The first time I'd seen the Men of Anubis was back in ancient Egypt when they performed the mummification of King Tutankhamun. I doubted these were the same guys, though they had the same name.
“Does that mean you won't make a beer run?” Shade asked.
I nudged him. “You might want to show some respect,” I said.
“Fuck that,” Shade said. “My wife is dead.”
“And her spirit was destroyed,” the leader said. “Therefore she no longer exists in any form.”
The man with the crook walked over to Winslow's body. He placed the crook on Winslow's head, and a shimmering ghost flowed from the corpse to the wood. He turned and tapped the crook against the obelisk. A white flash burst forth, swirled around the hieroglyphs and shot out of the capstone at the top. “And now the spirit of Henry Winslow no longer exists in any form,” the man with the crook said.

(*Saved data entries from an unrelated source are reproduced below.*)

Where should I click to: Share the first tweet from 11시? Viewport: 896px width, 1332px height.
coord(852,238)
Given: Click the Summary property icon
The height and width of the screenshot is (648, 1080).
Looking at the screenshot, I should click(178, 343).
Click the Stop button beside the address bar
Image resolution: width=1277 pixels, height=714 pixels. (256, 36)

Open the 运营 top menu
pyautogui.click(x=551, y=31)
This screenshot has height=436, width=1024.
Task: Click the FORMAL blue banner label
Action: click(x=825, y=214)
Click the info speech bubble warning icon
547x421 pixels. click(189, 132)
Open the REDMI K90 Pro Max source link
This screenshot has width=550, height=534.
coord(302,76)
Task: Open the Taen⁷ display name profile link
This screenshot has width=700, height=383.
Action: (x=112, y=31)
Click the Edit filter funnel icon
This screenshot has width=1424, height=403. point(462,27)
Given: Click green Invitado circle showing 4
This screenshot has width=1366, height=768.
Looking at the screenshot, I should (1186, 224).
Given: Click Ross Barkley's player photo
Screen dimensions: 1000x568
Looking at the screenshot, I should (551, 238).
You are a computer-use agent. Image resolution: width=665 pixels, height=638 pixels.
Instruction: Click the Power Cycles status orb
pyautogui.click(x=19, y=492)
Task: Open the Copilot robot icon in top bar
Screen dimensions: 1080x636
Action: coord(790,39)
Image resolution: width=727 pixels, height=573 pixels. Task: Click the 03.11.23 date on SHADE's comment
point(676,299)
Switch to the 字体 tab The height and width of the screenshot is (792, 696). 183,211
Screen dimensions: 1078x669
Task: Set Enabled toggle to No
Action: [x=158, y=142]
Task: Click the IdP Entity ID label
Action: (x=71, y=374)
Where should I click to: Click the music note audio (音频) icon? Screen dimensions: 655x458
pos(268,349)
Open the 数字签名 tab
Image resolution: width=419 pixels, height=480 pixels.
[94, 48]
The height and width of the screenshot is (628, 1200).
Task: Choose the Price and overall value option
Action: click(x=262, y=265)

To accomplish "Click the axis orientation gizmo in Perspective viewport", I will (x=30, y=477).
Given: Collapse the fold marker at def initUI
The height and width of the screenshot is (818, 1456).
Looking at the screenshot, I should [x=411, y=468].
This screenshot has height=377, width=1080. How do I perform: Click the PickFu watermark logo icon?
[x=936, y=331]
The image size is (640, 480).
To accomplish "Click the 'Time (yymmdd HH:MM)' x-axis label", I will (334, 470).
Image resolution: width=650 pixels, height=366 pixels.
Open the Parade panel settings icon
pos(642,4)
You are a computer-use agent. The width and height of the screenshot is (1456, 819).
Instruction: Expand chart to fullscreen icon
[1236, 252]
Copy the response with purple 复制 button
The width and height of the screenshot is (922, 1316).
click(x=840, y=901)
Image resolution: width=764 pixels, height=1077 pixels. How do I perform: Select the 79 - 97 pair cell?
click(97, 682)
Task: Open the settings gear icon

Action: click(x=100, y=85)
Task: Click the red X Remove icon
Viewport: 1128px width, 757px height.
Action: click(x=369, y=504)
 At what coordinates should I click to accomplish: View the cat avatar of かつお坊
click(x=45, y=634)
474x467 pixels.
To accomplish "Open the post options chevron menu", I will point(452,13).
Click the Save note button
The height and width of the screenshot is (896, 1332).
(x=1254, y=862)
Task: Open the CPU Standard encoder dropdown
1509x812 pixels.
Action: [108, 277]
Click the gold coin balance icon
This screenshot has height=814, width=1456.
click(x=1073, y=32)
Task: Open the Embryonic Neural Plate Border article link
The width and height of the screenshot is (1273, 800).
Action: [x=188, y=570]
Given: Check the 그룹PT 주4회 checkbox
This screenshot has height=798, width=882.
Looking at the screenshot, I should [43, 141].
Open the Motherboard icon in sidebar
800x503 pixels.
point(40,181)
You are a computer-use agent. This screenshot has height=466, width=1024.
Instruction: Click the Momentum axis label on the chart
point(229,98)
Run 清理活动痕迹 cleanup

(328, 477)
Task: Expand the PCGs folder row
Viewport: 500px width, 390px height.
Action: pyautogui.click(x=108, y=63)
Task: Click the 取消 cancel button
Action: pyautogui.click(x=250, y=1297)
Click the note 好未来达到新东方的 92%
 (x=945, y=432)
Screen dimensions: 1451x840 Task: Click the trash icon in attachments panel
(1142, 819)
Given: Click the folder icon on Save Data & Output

“We thank you for your service,” the man with the spear said.
“Our service?” I asked.
“Every now and then, a spirit reaches the Underworld and finds a way back here. We needed you to fix that little problem for us. Only it turned out to be a much larger problem than we anticipated, and some of the ramifications are still unknown to us.”
“What ramifications?” Shade asked.
“This area of time is considerably more scarred than it should be. Too many lines stretch from here, and too many others don't because you called the Vanguard.”
“Hey,” Shade said, “he called the Vanguard. Not me.”
“You are both now artifacts of time,” the man with the spear said.
“What does that mean?” Shade asked.
“It means they're going to kill us,” I said.